Opp. Br. at 5, and requests that the Court decline to exercise its
supplemental jurisdiction over the remaining state law claims pursuant
to 28 U.S.C. § 1367(c)(3). For the reasons set forth herein,
Plaintiff's motion is granted, and Defendants' motion is granted in
part and denied in part as moot.
On or about November 12, 2010, Plaintiff filed her Complaint in the Superior Court of New Jersey, Law Division, Cape May.
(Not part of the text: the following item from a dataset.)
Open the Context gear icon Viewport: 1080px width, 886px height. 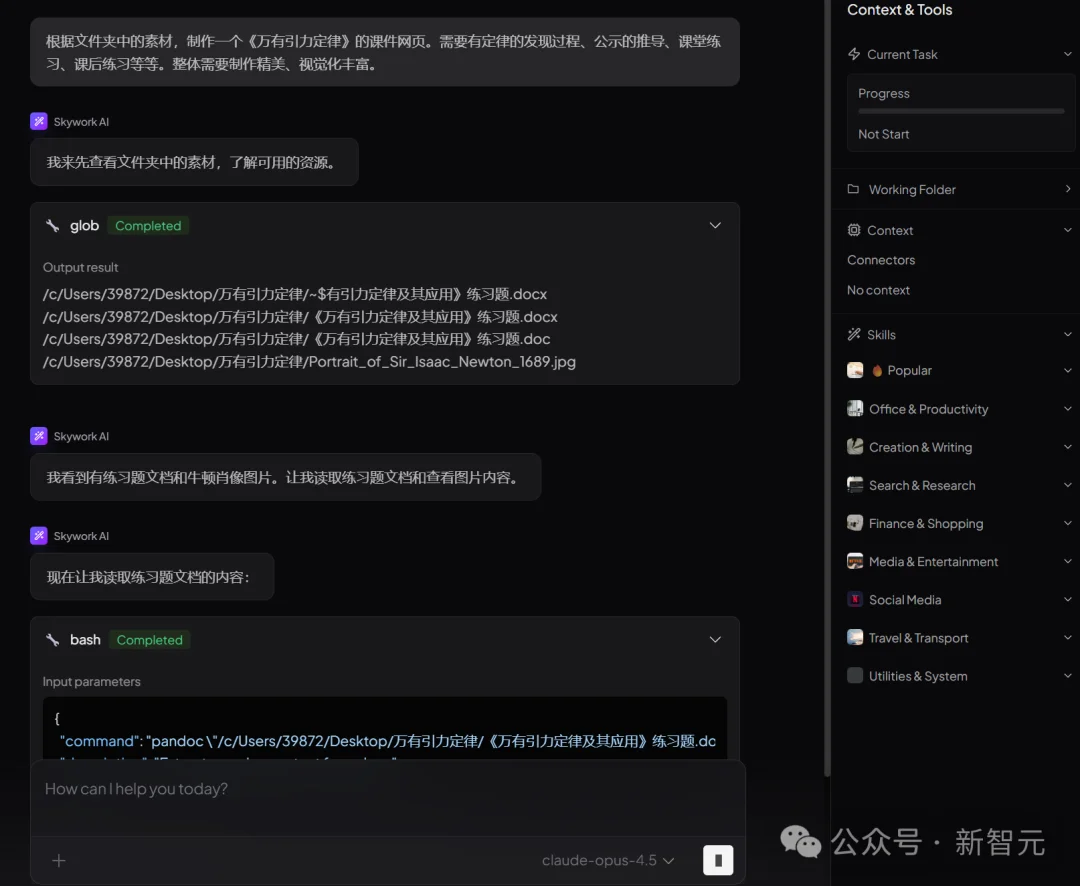pos(855,230)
On December 17, 2010, Defendants removed the lawsuit to this Court pursuant to 28 U.S.C. § 1441.
In her Complaint, Plaintiff states that she was a seasonal employee at the Cape May County Municipal Utilities Authority's solid waste transfer station in Burleigh, Middle Township, New Jersey. Plaintiff avers that on June 6, 2009, she was sexually harassed and assaulted by Defendant Horn, a senior transfer station equipment operator at that time. Plaintiff alleges the following claims arising from the June 6 incident: (1) violation of substantive due process rights; (2) assault and battery; (3) failure to train; (4) intentional infliction of emotional distress; (5) hostile work environment under the New Jersey Law Against Discrimination; (6) municipal liability under 42 U.S.C. § 1983; and (7) civil conspiracy. Defendants move to dismiss pursuant to Rule 12(b)(6).
Because the Defendants' motion to dismiss would be rendered moot if the Court grants Plaintiff's request for a voluntary dismissal, the Court first turns to Plaintiff's cross-motion.
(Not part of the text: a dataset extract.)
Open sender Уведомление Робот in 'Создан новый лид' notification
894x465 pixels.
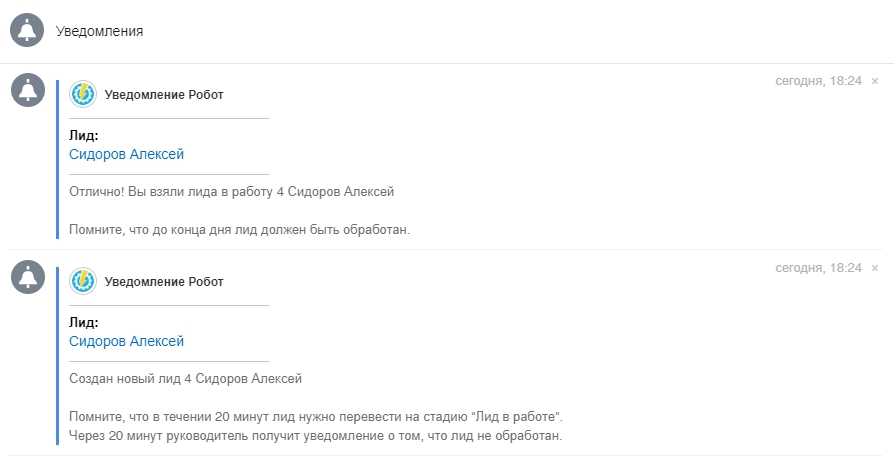[x=164, y=282]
The purpose of Rule 41 is to "give a [plaintiff] a right to take his case out of court when no one else will be prejudiced by his doing so." Ockert v. Union Barge Line Corp., 190 F.2d 303, 304 (3d Cir. 1951). Rule 41(a)(1) provides two methods by which a plaintiff may voluntarily dismiss a complaint. Subdivision
(A)(ii) permits the plaintiff to dismiss the action by stipulation by all parties at any time.*fn2 Subdivision (A)(i), by contrast, permits a plaintiff to dismiss the action unilaterally by filing a notice of dismissal with the court prior to the service of an answer or summary judgment motion by an opposing party. See 9 Wright & Miller, Federal Practice & Procedure § 2363 (3d ed. 2010). As the Third Circuit explained:
The Rule "affixes a bright-line test to limit the right of dismissal to the early stages of litigation," Manze [v. State Farm Ins. Co., 817 F.2d 1062, 1065 (3d Cir. 1987)], which "simplifies the court's task by telling it whether a suit has reached the point of no return. If the defendant has served either an answer or a summary judgment motion it has; if the defendant has served neither, it has not." Id. (quoting Winterland Concessions Co. v. Smith, 706 F.2d 793, 795 (7th Cir.1983)). Up to the "point of no return," dismissal is automatic and immediate-the right of a plaintiff is "unfettered," Carter v. United States, 547 F.2d 258, 259 (5th Cir. 1977).